OBJECTIVE 1:
Answer these questions from the Powerhouse Museum text:
(a) In what year do the budget papers show completion of the 'Ultimo Powerhouse Museum'?
(b) How many large objects will be returned when the building works are finished?
(c) What total floor area is given for the museum?
OBJECTIVE 2: Recast the listing as a Markdown table with the columns No. and Line, one numbered row per line, omitting blank lines. Begin at the line that contains "You are a GUI", include it, and continue through the end of the listing; leave the pictures out.
=== SELECTED TEXT ===
3. The Powerhouse Museum will be closed for up to three years.[7]
Broken promise; the budget papers show completion of the ‘Ultimo Powerhouse Museum’ in ten years’ time in 2033.[8] Arts Minister John Graham said the building and conservation works are expected to take three years… the museum may not reopen until 2027.[9] This is not credible. The building works are less than half funded in the next four years, see above. There is no museum plan and no plan for renewal of the exhibitions – if that is even intended. Labor is rushing to close the PHM for what might be ten years on the basis of a single media release and a few concept images, while everyone is on holidays, and before any plans are lodged or approved, let alone consultation. This is a deeply cynical action. Once the plans are on exhibition objections will be futile because the museum will already be closed and its collections and major exhibitions removed, once and for all.
4. We promised at the election that we would ….preserve the Wran legacy.[10]
A broken promise; the Wran legacy is embodied in the whole Powerhouse Museum, not just the fabric of the Wran building. Every aspect of the legacy of the Wran government will be undone when the PHM closes: its unique purpose, staffing, budget, facilities, functions, design, exhibition installations and ways of working with collections. The museum’s iconic power, transport and engineering collections, which are central to the meaning and identity of the Powerhouse Museum, will be evicted from their purposed designed exhibition galleries. When the building works are finished only three large objects will be returned. The museum’s co-located collection and workshop facilities in the Harwood building, the former tram depot, are being decommissioned and turned over to use by artists, creatives, businesses and industry development bodies. Ultimately it will be a development opportunity. This will forever degrade the visionary legacy of the Wran government, and the capacity and functionality of the PHM. Labor is pushing ahead with LNP’s asset stripping scheme to defund and downsize a Sulman award winning museum endowed with state-of- the-art collection and education facilities, 20,000m2 of dedicated exhibition galleries, 17,377m2 of purpose designed collection, conservation, research and workshops the Harwood building, and a total floor area of 42,594m2.[11] No wonder the property opportunists and museum-wreckers think this endowment is wasted on the ordinary punters interested in the museum’s exhibitions of transport, engineering, industry and everyday life. The Wran building, one of the world’s great museum atriums, will be repurposed and hidden behind a mediocre brick façade as if it is an embarrassing memory of its former glory. Retaining the shell of the Wran building while every other facet of the Wran government’s vision and endowment of the Powerhouse Museum is undone is not preserving the Wran legacy or the Powerhouse Museum.
=== RECORD LIST ===
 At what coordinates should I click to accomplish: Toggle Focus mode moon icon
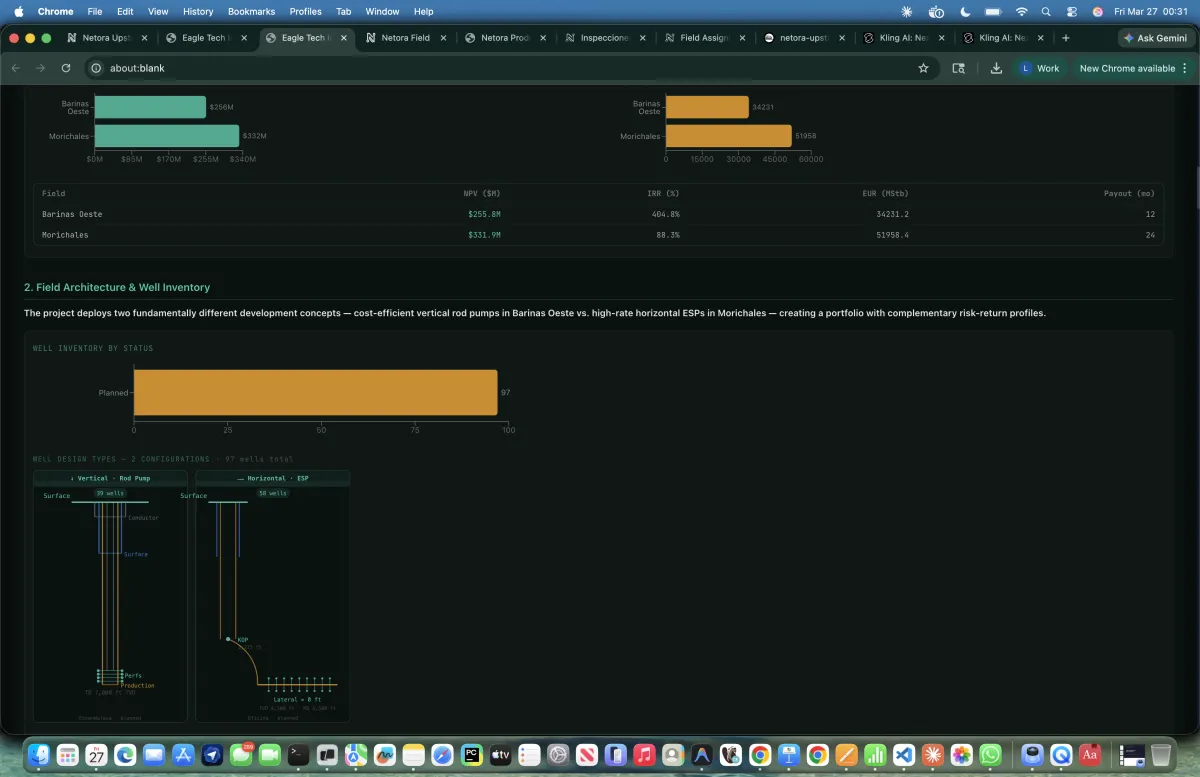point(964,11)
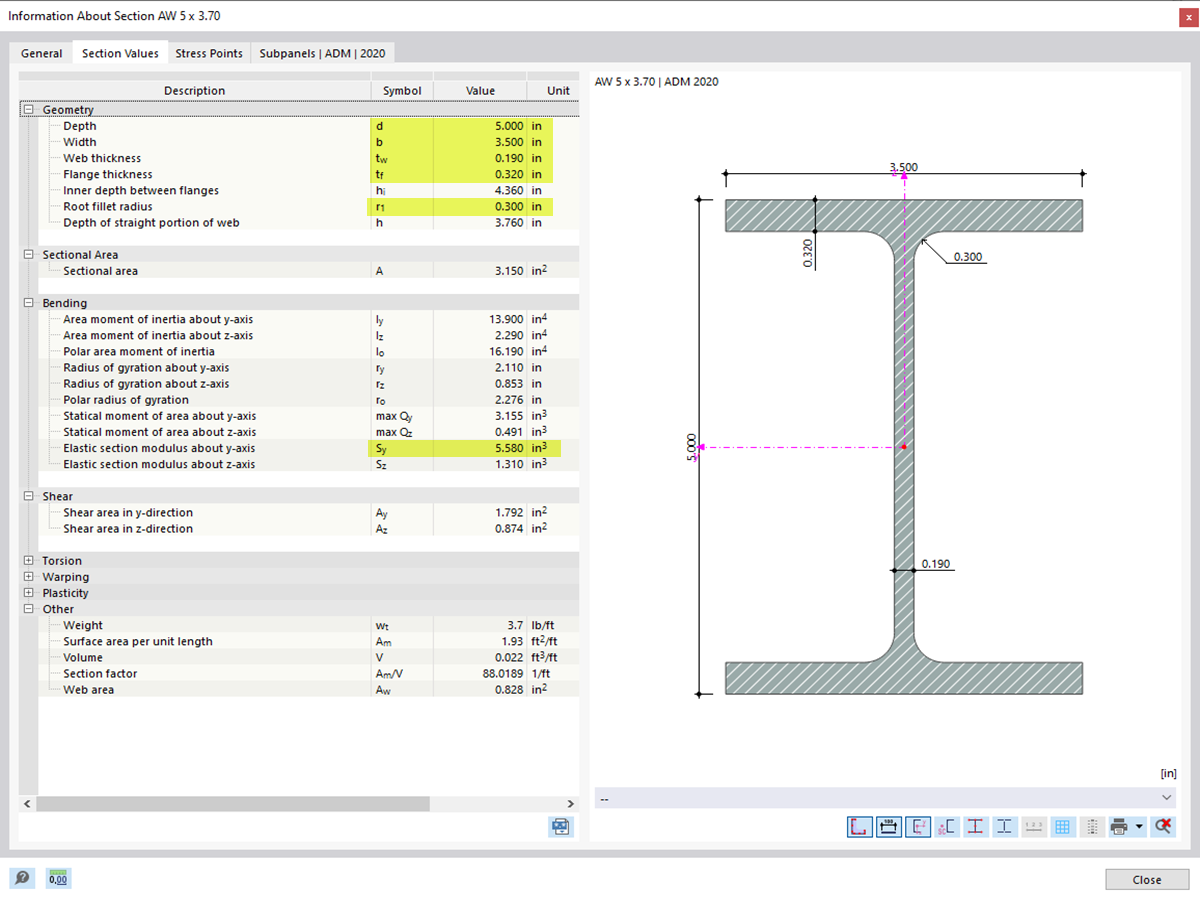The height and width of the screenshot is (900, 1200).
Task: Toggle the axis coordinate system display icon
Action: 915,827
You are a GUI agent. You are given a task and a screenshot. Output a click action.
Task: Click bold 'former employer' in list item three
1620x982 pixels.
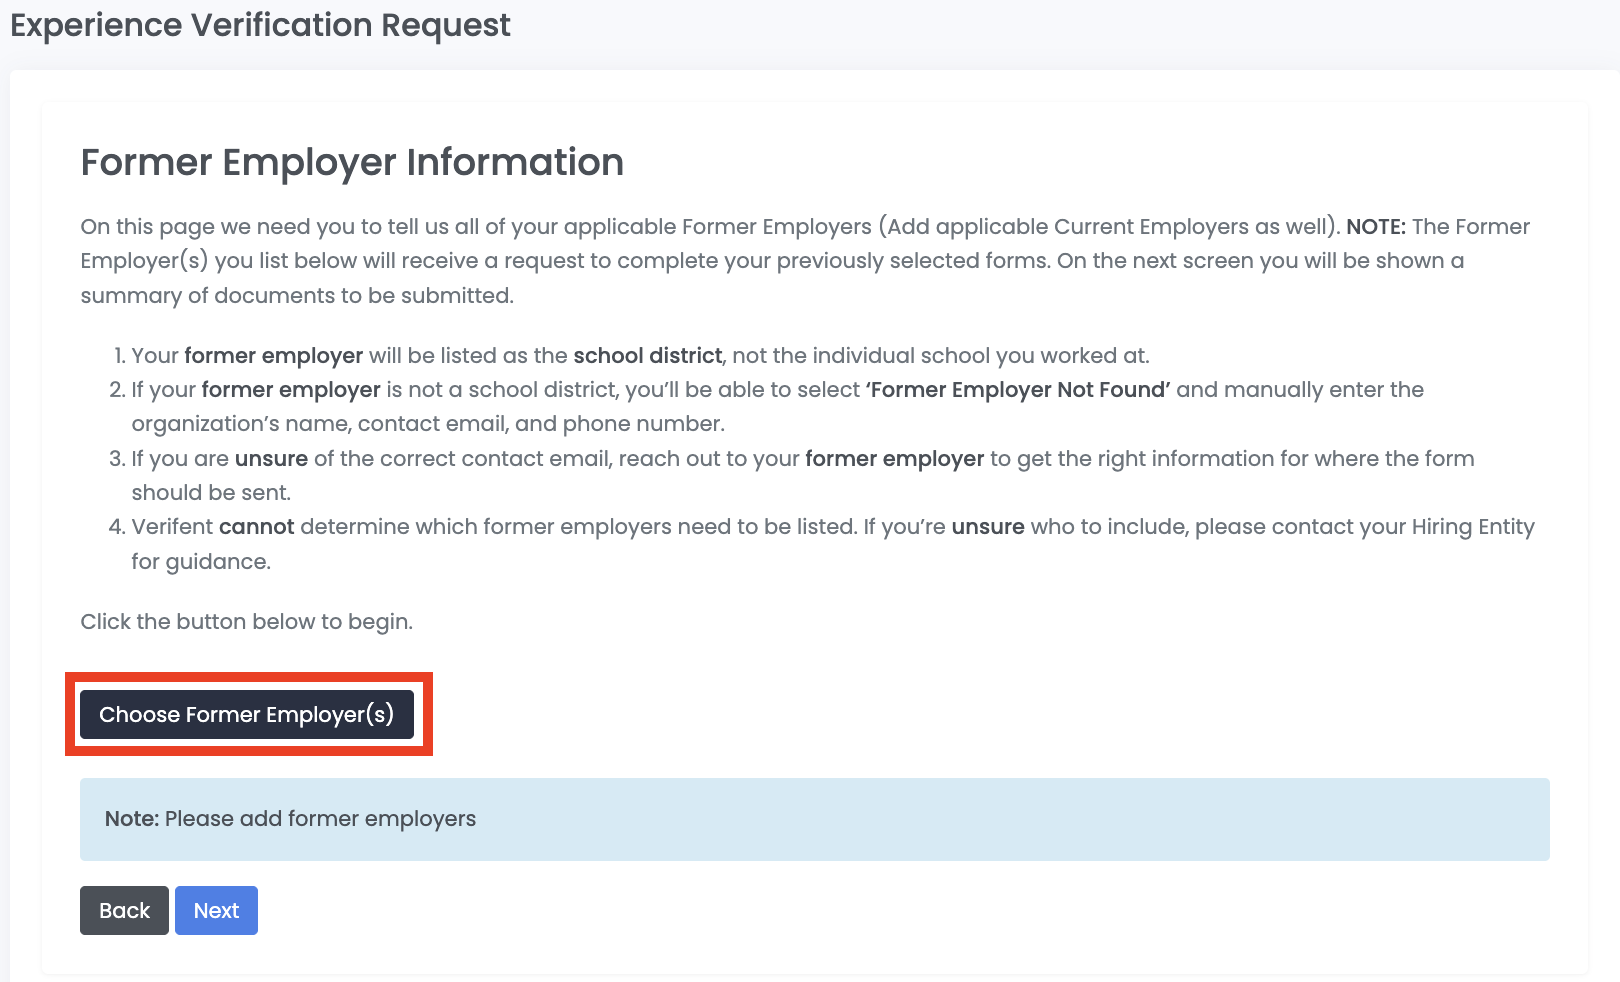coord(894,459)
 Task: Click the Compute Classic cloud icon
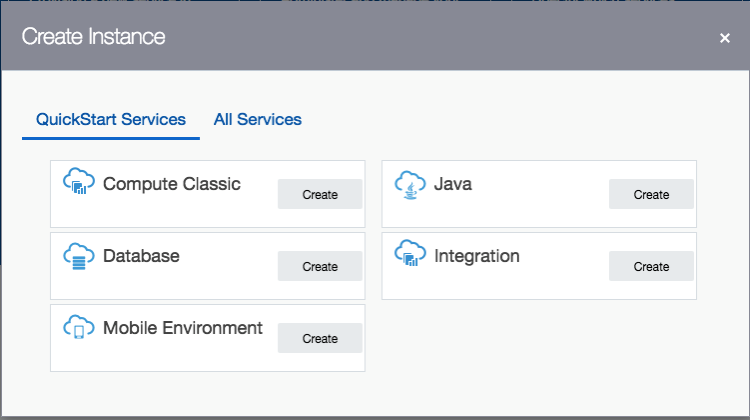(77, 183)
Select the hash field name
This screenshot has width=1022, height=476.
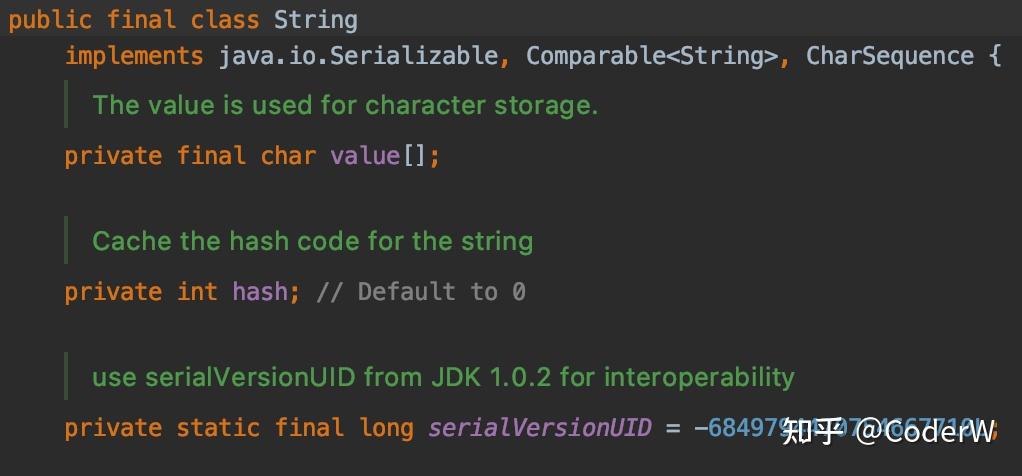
===
RESPONSE 1:
(a) 2033
(b) Three
(c) 42,594m2

RESPONSE 2:
| No. | Line |
|---|---|
| 1 | You are a GUI agent. You are given a task and a screenshot. Output a click action. |
| 2 | Task: Click bold 'former employer' in list item three |
| 3 | 1620x982 pixels. |
| 4 | coord(894,459) |
| 5 |  Task: Click the Compute Classic cloud icon |
| 6 | (77, 183) |
| 7 | Select the hash field name |
| 8 | This screenshot has width=1022, height=476. |